Part of being a happy stay at home mom, for me, is to keep some of my "past" identity (before I had kids) alive, along with my newish "Mom" identity. This is something new for me, and it really makes a difference. So, although it seems silly, I LIKE the fact that I mention the Brontes in my ad. I REALLY REALLY dig Charlotte and Emily Bronte. I think about them and their novels A LOT. Doesn't mean I won't be friends with you if you don't give a hoot, and prefer lighter readings. Proof: in one bookgroup, we read Summer Sisters, by Judy Blume. I did not dish dirt on the woman who selected this book. I didn't think any less of her. I read the book with as open a mind as possible.

So, I'm more than happy to branch out. Rather than critique my somewhat introverted personality (which most people don't even realize), give me some fresh ideas of WHERE I can branch out.

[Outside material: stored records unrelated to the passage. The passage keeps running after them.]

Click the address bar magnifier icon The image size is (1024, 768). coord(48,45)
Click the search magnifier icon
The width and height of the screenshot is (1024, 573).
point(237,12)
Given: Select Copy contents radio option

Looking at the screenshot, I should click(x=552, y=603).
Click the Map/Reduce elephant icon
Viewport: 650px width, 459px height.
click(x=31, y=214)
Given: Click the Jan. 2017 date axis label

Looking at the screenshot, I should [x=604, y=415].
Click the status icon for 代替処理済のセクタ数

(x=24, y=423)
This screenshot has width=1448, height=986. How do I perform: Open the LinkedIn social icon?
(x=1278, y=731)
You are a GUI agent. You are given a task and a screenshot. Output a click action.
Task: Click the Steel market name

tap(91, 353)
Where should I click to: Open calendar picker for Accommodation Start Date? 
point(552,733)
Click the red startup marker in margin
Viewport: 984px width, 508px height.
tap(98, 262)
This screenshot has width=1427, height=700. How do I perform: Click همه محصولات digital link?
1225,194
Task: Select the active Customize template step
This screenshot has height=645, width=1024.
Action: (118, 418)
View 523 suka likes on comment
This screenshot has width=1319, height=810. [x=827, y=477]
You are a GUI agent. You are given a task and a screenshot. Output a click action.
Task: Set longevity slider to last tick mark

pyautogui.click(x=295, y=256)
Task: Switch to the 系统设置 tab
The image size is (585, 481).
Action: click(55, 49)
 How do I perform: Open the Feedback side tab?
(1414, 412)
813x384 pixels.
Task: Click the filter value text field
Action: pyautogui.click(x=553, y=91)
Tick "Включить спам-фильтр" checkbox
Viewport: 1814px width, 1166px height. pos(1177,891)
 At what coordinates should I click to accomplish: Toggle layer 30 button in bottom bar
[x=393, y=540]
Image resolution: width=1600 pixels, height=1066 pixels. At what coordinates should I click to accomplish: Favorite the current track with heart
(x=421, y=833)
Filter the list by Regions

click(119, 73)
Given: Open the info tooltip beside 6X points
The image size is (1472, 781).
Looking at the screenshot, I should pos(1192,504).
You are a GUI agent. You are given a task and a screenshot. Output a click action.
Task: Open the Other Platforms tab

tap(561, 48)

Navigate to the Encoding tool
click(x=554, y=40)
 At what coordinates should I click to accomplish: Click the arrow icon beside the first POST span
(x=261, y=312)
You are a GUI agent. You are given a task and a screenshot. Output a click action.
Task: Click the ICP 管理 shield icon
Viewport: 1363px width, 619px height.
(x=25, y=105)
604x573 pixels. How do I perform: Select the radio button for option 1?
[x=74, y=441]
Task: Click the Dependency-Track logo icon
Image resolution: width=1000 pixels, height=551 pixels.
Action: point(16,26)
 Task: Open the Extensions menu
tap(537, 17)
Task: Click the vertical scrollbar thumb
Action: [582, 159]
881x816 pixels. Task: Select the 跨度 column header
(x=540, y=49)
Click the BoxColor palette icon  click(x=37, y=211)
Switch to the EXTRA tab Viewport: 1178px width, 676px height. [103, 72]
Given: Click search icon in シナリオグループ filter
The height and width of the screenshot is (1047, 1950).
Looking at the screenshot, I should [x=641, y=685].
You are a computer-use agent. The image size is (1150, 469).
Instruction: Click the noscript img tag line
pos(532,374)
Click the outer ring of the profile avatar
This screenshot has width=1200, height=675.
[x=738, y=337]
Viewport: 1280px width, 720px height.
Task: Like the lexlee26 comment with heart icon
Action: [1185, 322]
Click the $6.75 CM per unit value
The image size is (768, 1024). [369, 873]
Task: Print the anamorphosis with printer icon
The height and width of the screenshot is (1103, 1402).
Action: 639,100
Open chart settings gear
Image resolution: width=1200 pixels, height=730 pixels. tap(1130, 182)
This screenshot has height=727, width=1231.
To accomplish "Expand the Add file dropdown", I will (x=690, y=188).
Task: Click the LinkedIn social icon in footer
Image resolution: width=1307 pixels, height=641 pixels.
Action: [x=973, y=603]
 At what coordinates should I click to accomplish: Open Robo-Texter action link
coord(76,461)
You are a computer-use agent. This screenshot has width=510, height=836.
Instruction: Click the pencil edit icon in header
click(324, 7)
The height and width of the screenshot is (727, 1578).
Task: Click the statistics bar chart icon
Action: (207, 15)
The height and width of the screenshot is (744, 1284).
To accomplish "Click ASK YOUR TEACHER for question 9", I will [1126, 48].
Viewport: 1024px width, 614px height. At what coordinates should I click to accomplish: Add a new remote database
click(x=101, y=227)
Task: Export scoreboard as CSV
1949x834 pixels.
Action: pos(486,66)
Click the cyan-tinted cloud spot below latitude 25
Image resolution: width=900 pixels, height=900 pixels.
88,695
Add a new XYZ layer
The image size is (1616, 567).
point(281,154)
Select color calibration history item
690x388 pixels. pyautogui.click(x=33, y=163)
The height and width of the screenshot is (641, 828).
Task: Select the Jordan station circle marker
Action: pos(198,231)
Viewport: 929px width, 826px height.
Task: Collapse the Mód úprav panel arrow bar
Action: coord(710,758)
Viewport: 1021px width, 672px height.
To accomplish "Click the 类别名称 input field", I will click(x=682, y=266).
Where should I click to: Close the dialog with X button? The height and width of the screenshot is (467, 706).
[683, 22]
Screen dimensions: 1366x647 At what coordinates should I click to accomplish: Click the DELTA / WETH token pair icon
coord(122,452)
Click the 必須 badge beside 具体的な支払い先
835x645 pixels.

And moms out there, let's see your ads!

Jayne Martin Dressing said...

While I've never been a total stay at home mom, I have held an academic position that allowed me to spend the past 6 summers at home with my kids and most Fridays. What has been the biggest support to me in terms of making adult connections within the kid world has been the presence of great neighbors. My neighbors with children and without have become like an extended family to me. There is usually very little planning; I'm on my way to the Art Center with the kids so I call a neighbor to see if she wants to bring her kids too. Outings like this are usually so much easier with another adult. We have even started a bi-weekly potluck dinner that rotates houses. If you decide to enroll your child in preschool, that will become another great outlet for meeting other parents. Our daughter attended a parent cooperative preschool so we were thrown together with parents on clean up crews, fundraising, landscaping, etc. It's definitely hard to make friends while a 5 year old wants a push on the swings and a two year old is wandering towards a dog on the loose.I like your idea of creating a flyer or ad of some sort that you could hang in the library or local coffee shop. I do think it's important that in the ever so kid-centered world we live in, that adults take time for themselves too. I didn't think your ad sounded snobby at all-you want friends for you-not your kids. Kids can make their own friends!
My suggestions:
1. Invite some neighbors over for a casual potluck-kids welcome.
2. Take a class (or audit one)
3. Start the Bronte sisters book club. I bet you'll get some takers.

StuntMom said...

Hey I like the idea of a neighborhood potluck. It would be a great place to start. You could even do fliers to invite the mom from story hour that might not live in the neighborhood.

You are right, coming up with a good ad is a true challenge. I think mine would go something like this:

Wanted- a friend with kids that my kids can play with without picking up bad habits. One that doesn't cancel every week. One that doesn't judge my messy house or my parenting skills. No republicans please.

StuntBec said...

Now, StuntMom, you thought my Bronte reference in my ad was over the top...is your ad tongue in cheek, or real? If you think a kid has bad habits, isn't that judging parenting skills?

Sorry, I'll try and lighten up. :)

I liked the idea of posting my ad on the library bulletin board. I won't put my ad up, but I will put a flyer up for hiking moms. It would be fun to have some company on our weekly hikes.